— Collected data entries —
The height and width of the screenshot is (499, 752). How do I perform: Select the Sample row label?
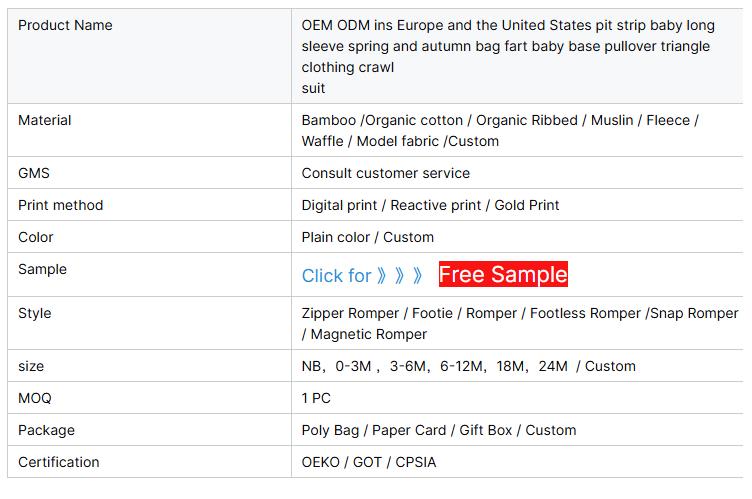[x=42, y=269]
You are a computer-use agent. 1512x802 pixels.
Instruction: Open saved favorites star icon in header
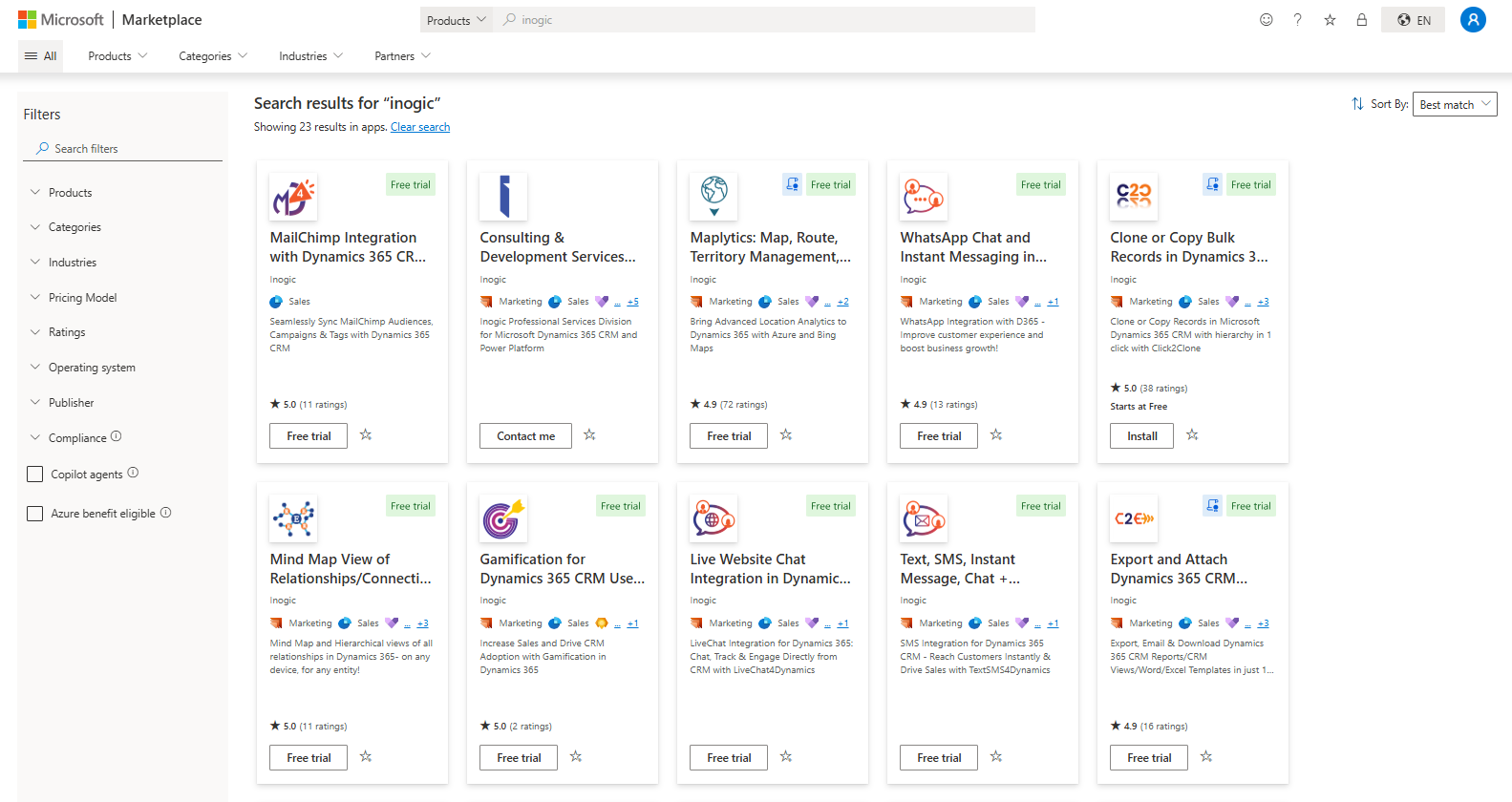[x=1330, y=20]
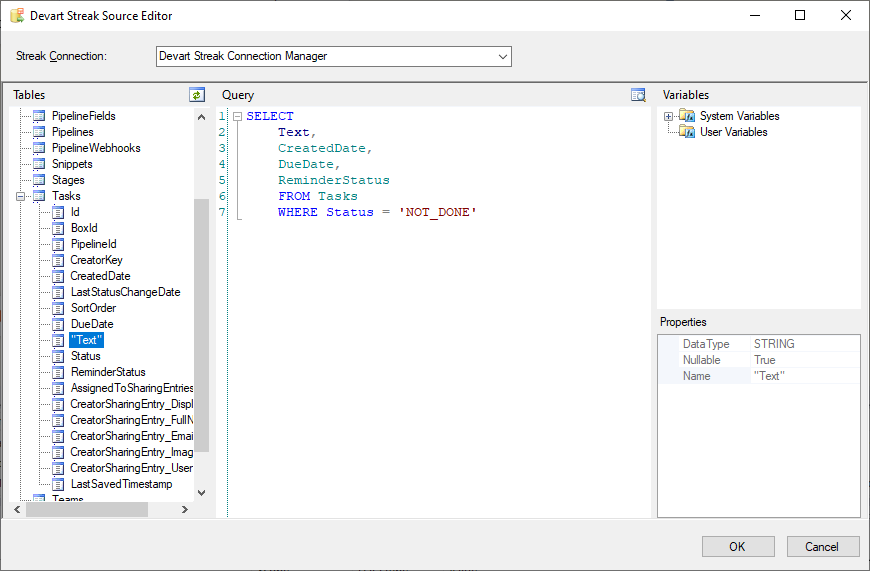870x571 pixels.
Task: Open the query builder icon above the query
Action: [638, 95]
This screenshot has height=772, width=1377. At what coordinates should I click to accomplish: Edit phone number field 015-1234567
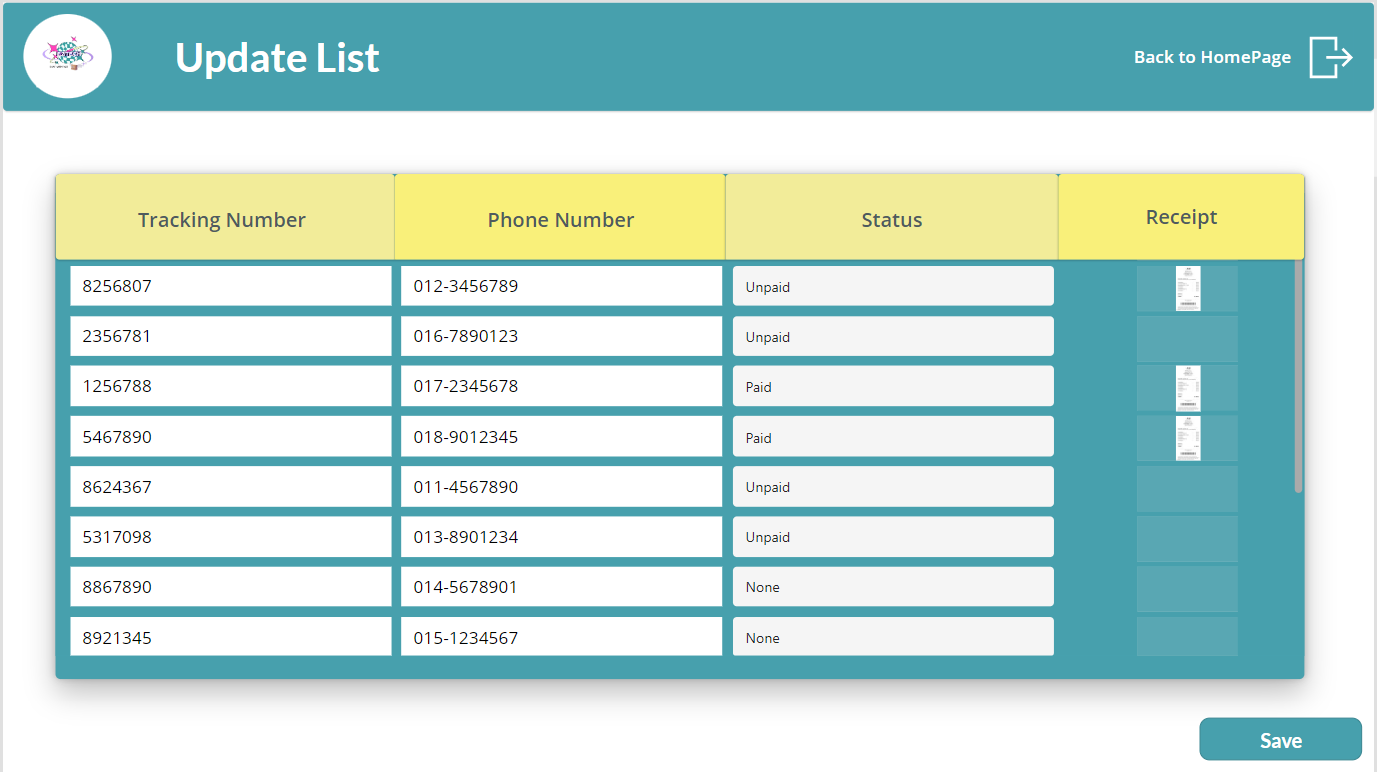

— ACTION ITEM —
Exact copy, pictures excluded: restate every record above word for word.

— WRITTEN REPLY —
The height and width of the screenshot is (499, 752). How do I perform: Select the Sample row label?
[x=42, y=269]
You are a computer-use agent. 1512x802 pixels.
Instruction: Open saved favorites star icon in header
[x=1330, y=20]
870x571 pixels.
Task: Open the query builder icon above the query
Action: [638, 95]
This screenshot has height=772, width=1377. At what coordinates should I click to accomplish: Edit phone number field 015-1234567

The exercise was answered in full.